Surtout, ajoute-t-il, comment ce nouvel inventaire pourrait-il fonctionner alors que d'autres listes de métiers ouvertes aux étrangers existent déjà ? " Une ribambelle d’autres listes de professions résultant d'accords bilatéraux entre la France et des pays non communautaires comme le Sénégal, le Bénin, la Tunisie sont déjà en vigueur…. Au final, cette liste n'a donc que peu de valeur", ajoute le syndicaliste.

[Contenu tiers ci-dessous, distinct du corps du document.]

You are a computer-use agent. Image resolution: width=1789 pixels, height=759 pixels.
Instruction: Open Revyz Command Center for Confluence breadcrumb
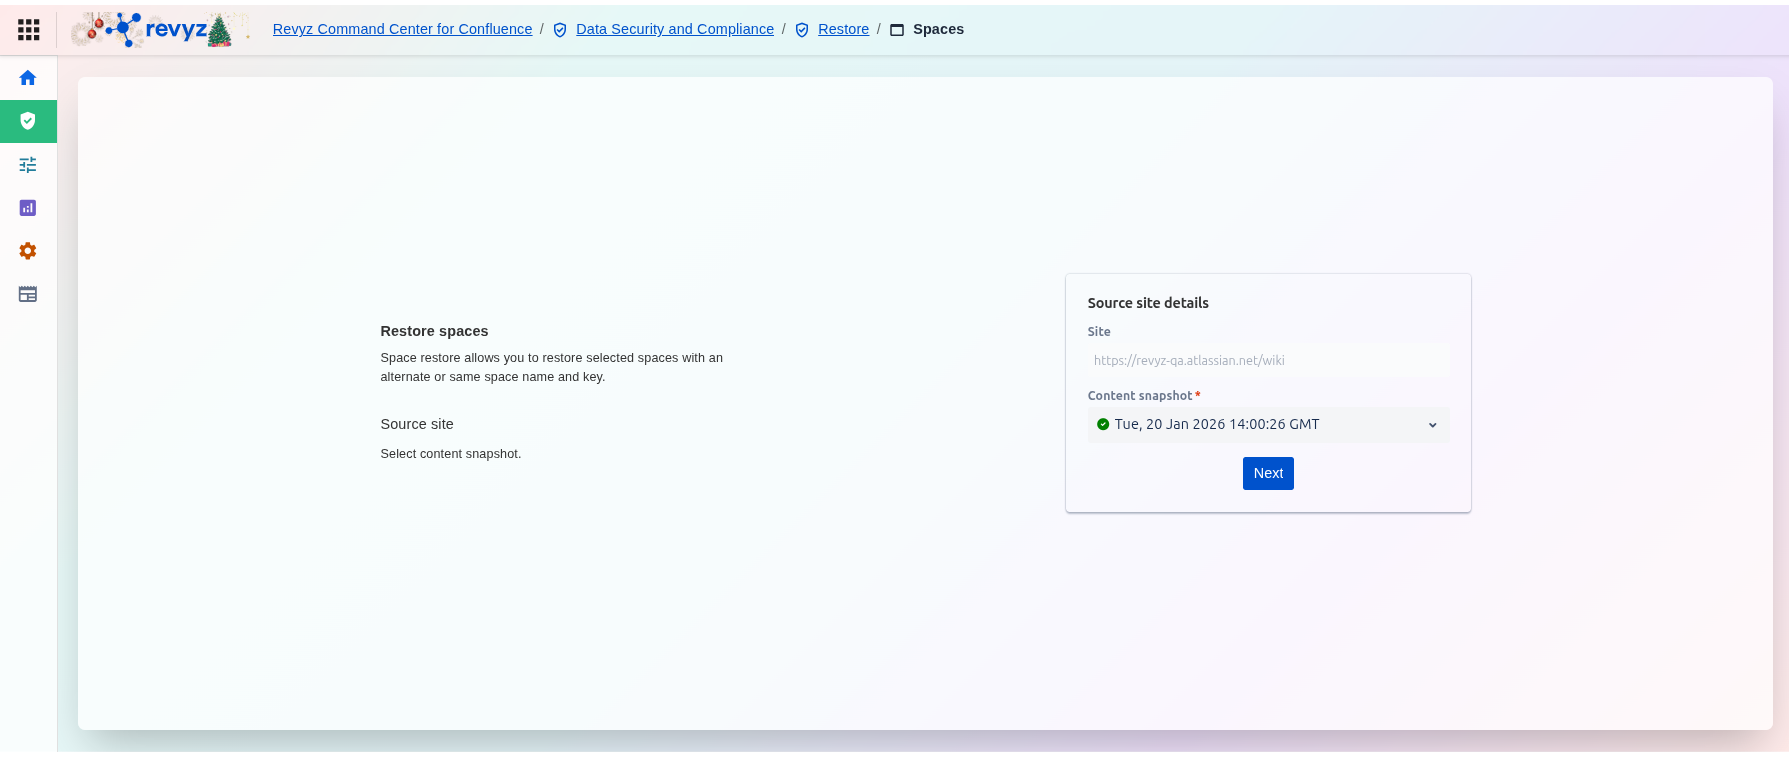[402, 29]
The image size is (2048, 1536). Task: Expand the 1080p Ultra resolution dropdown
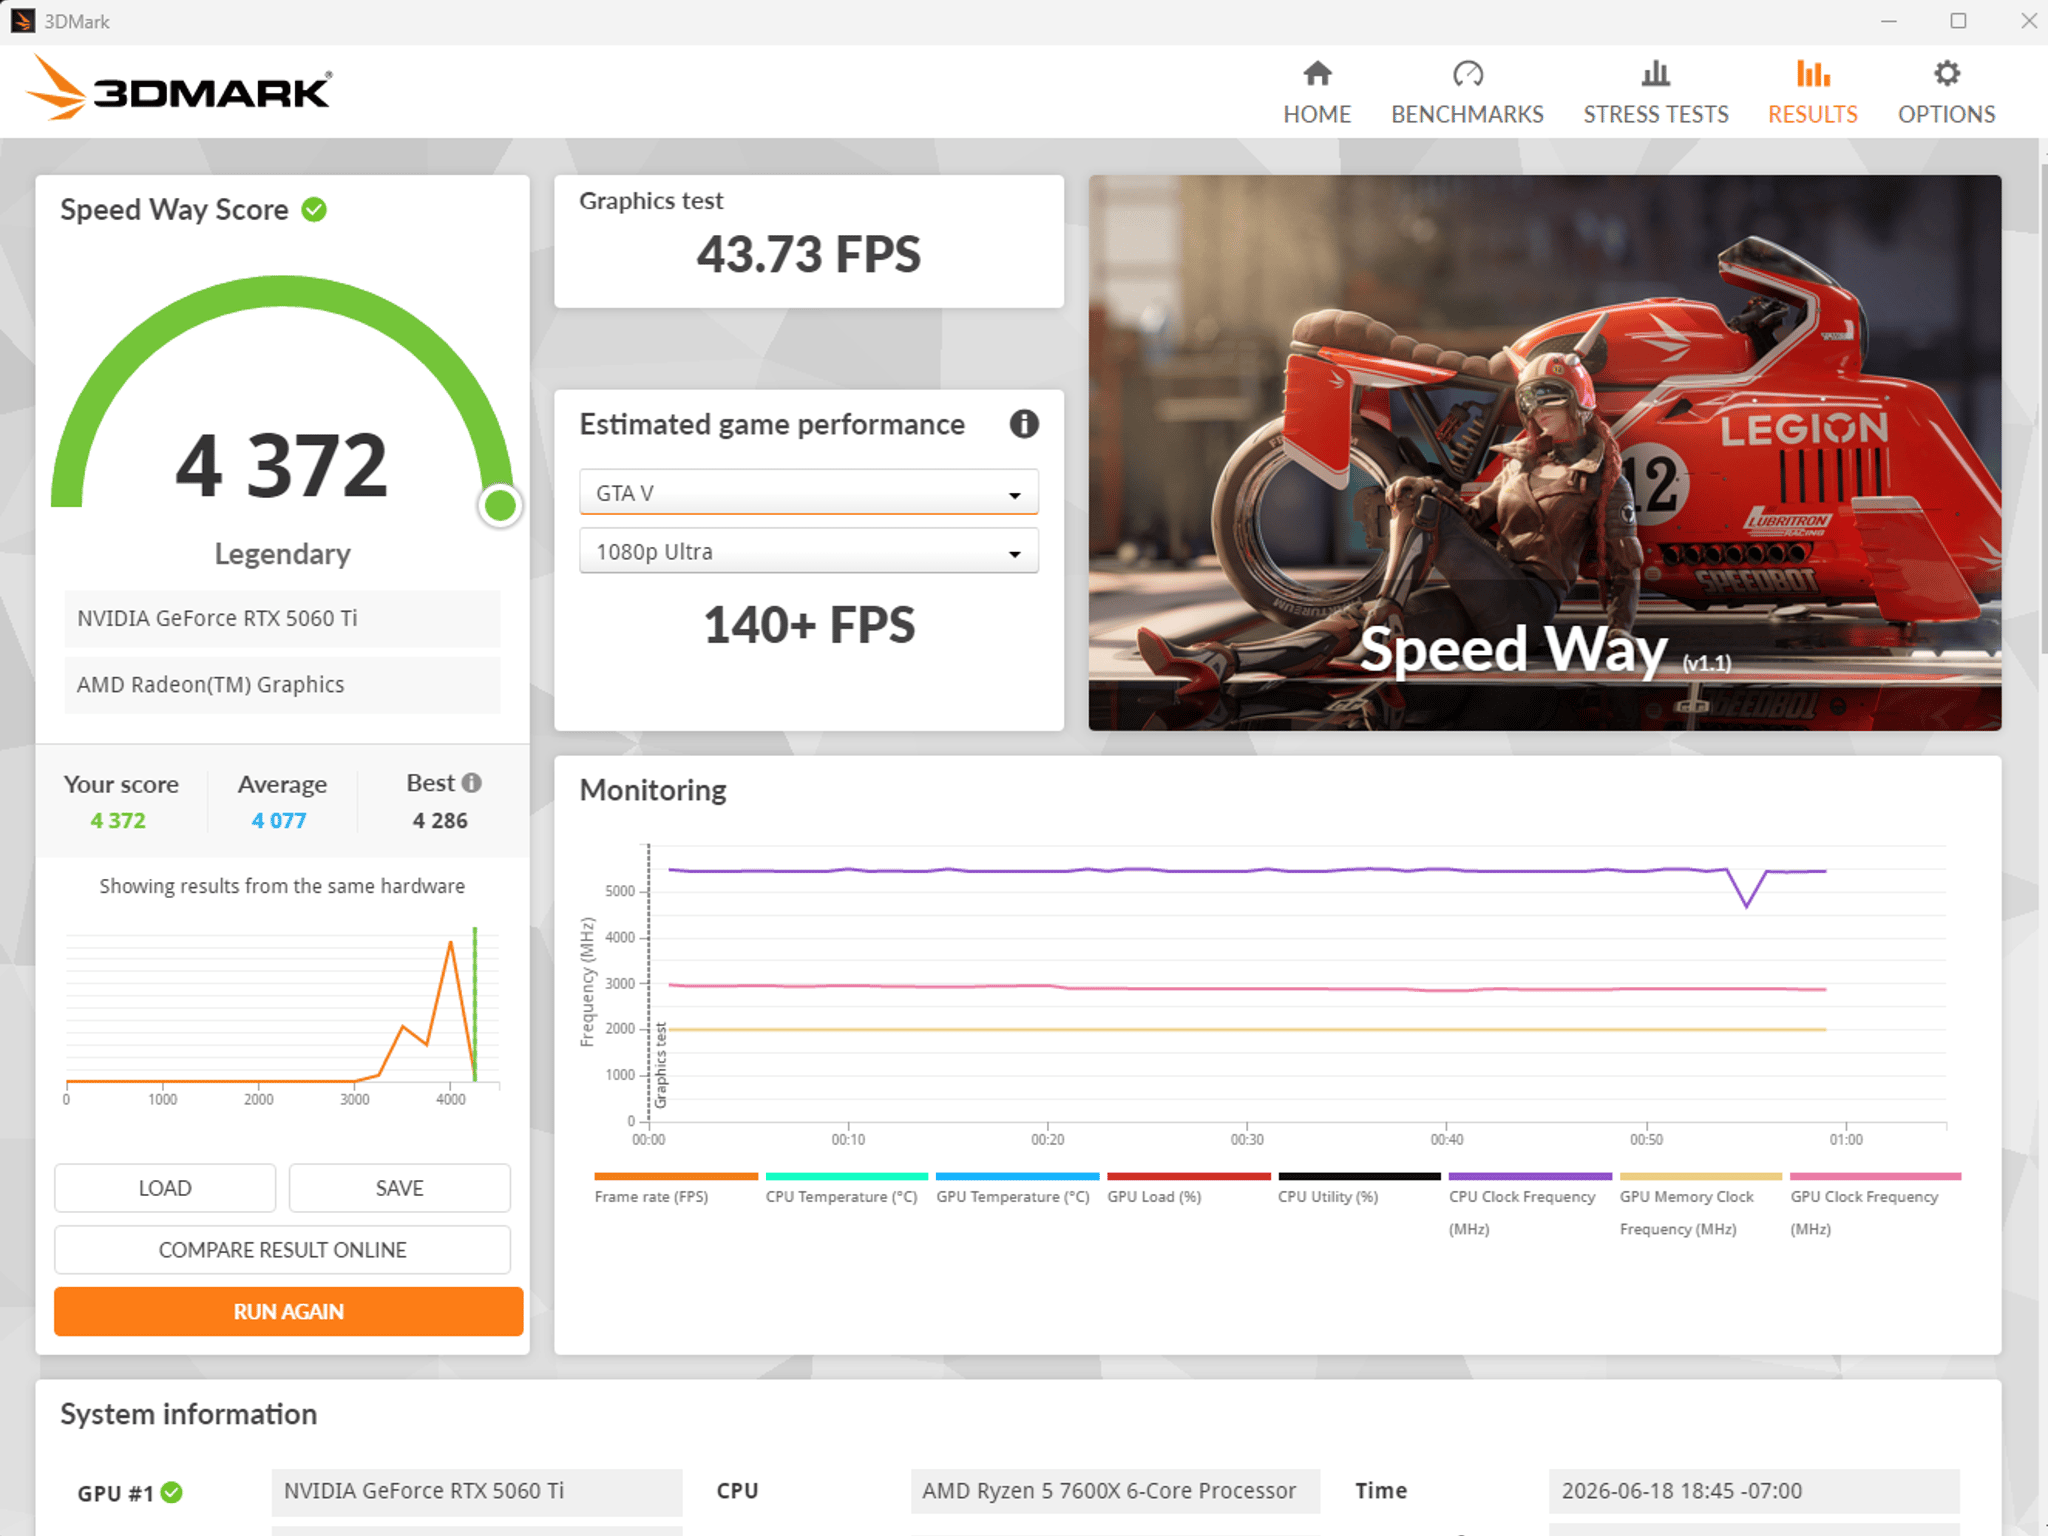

Le gouvernement, lui, défend un projet cohérent : moins de métiers, moins de main œuvre étrangère, moins de chômage. Quitte à faire un amalgame dangereux. "Ce n’est pas en s’attaquant à l'immigration par le travail, qui ne touche que 10 000 à 20 000 personnes que la tendance économique va s’inverser", estime Raymond Chauveau. "Le nombre de titres de séjour salariés va peut-être baisser mais la main d’œuvre continuera à venir travailler en France. Simplement, elle le fera, maintenant, de manière illégale", ajoute de son côté la militante de la Cimade.
Visée politique
À quelques mois de l’échéance présidentielle, cette politique migratoire n’a, selon eux, qu’une seule ambition : séduire l’électorat frontiste. "Le clan UMP n’hésite pas à marcher sur les plates-bandes du Front national", ajoute Raymond Chauveau. Un avis partagé par Alain Vidalies, député socialiste, "le gouvernement tente à l'évidence une opération politicienne en direction de la frange extrême des électeurs de droite en ciblant la goutte d'eau de l'immigration légale pour faire oublier l’océan du chômage de masse."
La nouvelle liste fera l'objet d'une révision au plus tard le 1er août 2013, a déclaré le ministère de l’Intérieur. Les syndicats ont jusqu'au 8 août pour faire connaître leurs observations dans le cadre de la consultation des partenaires sociaux. Passée cette date, la nouvelle liste sera publiée au Journal officiel.